In this review article, we recalled the latest key fundamental discoveries obtained in the field of supercapacitors, such as the dramatic capacitance increase in carbon pores with a size less than 1 nm (Science 2006, see above) and the maximum capacitance when the ion size was in the same range of the pore size (JACS 2008, see Figure). There two contributions have led to a paradigm shift in the way the charge of the electrochemical double layer, was achieved in confined pores ; this helped to overcome a barrier that has been hampering the progress in the field for several decades. Beyond that, and even more important, we proposed a view of what could be future research directions in the field, such as the need for combining a theoretical approach to experimental one, the development of ionic liquid eutectic mixture for reaching high voltage supercapacitors or the decoration of high surface, highly accessible nanostructured materials together with pseudocapacitive materials operating with fast, surface limited redox reactions. The improvement of supercapacitor performance can also rest on the design of new materials that combine double-layer capacitance and pseudo-capacitance, and by developing hybrid devices. Nano-architecturing of electrodes using for instance carbon nanotubes for flexible, wearable and printable devices with shorter response time led to further improvements in power delivery.
Anomalous capacitance increase in carbon nanopores.

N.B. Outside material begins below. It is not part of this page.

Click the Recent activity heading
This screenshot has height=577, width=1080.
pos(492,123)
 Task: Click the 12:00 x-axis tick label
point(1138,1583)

Electrochemical Double layer Capacitors, also called supercapacitors, store the charge by adsorption of ions from an electrolyte into high surface area porous carbons (1,000 to 2,000 m² per g). These porous carbons are obtained from activation process, which consists in controlled oxidation of carbon. There was a traditional belief stating that micropores (pores less than 1 nm that is less than the size of the solvated ions) were useless for capacitive storage since the ions could not access these confined pores. However, such a traditional view was not supported by experimental results since it was very difficult to prepare a series of microporous carbons with controlled pore size and narrow pore size distribution in the 0.6 – 1.5 nm range. In collaboration with Prof Gogotsi (Drexel University, Philadelphia), we prepared a series of carbon samples called Carbide-Derived carbons (CDCs) using an alternative method. CDCs are porous carbons obtained by extraction of metals from carbides (TiC, SiC and other) by etching in halogens at temperatures from 400°C to 1000°C :
MC + nCl2 —> MCl2 + C (1) where M is a metal and C the CDC
In this reaction, Ti is leached out from TiC and carbon atoms self-organize into an amorphous or disordered graphitic structure with the pore size that can be fine-tuned by controlling the chlorination temperature and other process parameters. Accordingly, a narrow uni-modal pore size distribution can be achieved in the 0.6 – 1.1 nm range and the mean pore size can be controlled with sub-Angstrom accuracy. These materials were used to understand the charge storage in micropores using 1M solution of NEt4BF4 in acetonitrile electrolyte. The normalized capacitance (F/m²) decreased with decreasing pore size until a critical value of 1 nm was reached (see Figure below), and then dramatically increased when the pore size approached the ion size. Since CDC samples were exclusively microporous, the capacitance increase for sub-nanometer pores clearly shows the role of micropores. Moreover, the gravimetric and volumetric capacitances achieved by CDC were, respectively, 50% and 80% higher compared to conventional activated carbons. It was proposed at that time that ions could access the micropores due to the partial or complete removal of their solvation shell.